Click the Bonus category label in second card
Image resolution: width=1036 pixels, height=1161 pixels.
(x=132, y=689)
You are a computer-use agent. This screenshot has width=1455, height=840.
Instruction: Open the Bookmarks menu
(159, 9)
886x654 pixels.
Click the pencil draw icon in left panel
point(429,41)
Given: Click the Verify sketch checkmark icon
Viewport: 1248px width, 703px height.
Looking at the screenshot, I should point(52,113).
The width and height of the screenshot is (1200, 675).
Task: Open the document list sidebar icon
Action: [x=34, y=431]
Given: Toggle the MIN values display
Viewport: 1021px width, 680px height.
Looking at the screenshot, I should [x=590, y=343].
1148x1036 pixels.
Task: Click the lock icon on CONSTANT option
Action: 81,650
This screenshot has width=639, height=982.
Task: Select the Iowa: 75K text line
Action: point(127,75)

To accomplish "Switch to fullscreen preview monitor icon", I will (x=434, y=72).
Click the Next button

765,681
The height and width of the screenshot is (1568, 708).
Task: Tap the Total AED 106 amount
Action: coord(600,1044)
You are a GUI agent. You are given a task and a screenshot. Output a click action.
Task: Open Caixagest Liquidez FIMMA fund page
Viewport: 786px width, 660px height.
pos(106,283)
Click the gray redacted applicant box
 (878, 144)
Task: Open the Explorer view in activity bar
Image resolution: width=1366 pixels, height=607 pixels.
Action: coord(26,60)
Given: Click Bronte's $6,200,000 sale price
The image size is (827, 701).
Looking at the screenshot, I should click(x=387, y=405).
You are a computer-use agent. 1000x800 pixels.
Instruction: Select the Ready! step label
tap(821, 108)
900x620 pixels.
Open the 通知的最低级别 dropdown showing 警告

Activity. All of the entries above need to be output again exactly.

Exercise response.
Click the Bonus category label in second card
Image resolution: width=1036 pixels, height=1161 pixels.
(x=132, y=689)
You are a computer-use agent. This screenshot has width=1455, height=840.
Instruction: Open the Bookmarks menu
(159, 9)
886x654 pixels.
Click the pencil draw icon in left panel
point(429,41)
Given: Click the Verify sketch checkmark icon
Viewport: 1248px width, 703px height.
Looking at the screenshot, I should point(52,113).
The width and height of the screenshot is (1200, 675).
Task: Open the document list sidebar icon
Action: [x=34, y=431]
Given: Toggle the MIN values display
Viewport: 1021px width, 680px height.
Looking at the screenshot, I should [x=590, y=343].
1148x1036 pixels.
Task: Click the lock icon on CONSTANT option
Action: 81,650
This screenshot has width=639, height=982.
Task: Select the Iowa: 75K text line
Action: point(127,75)

To accomplish "Switch to fullscreen preview monitor icon", I will (x=434, y=72).
Click the Next button

765,681
The height and width of the screenshot is (1568, 708).
Task: Tap the Total AED 106 amount
Action: coord(600,1044)
You are a GUI agent. You are given a task and a screenshot. Output a click action.
Task: Open Caixagest Liquidez FIMMA fund page
Viewport: 786px width, 660px height.
pos(106,283)
Click the gray redacted applicant box
 (878, 144)
Task: Open the Explorer view in activity bar
Image resolution: width=1366 pixels, height=607 pixels.
Action: coord(26,60)
Given: Click Bronte's $6,200,000 sale price
The image size is (827, 701).
Looking at the screenshot, I should click(x=387, y=405).
You are a computer-use agent. 1000x800 pixels.
Instruction: Select the Ready! step label
tap(821, 108)
900x620 pixels.
Open the 通知的最低级别 dropdown showing 警告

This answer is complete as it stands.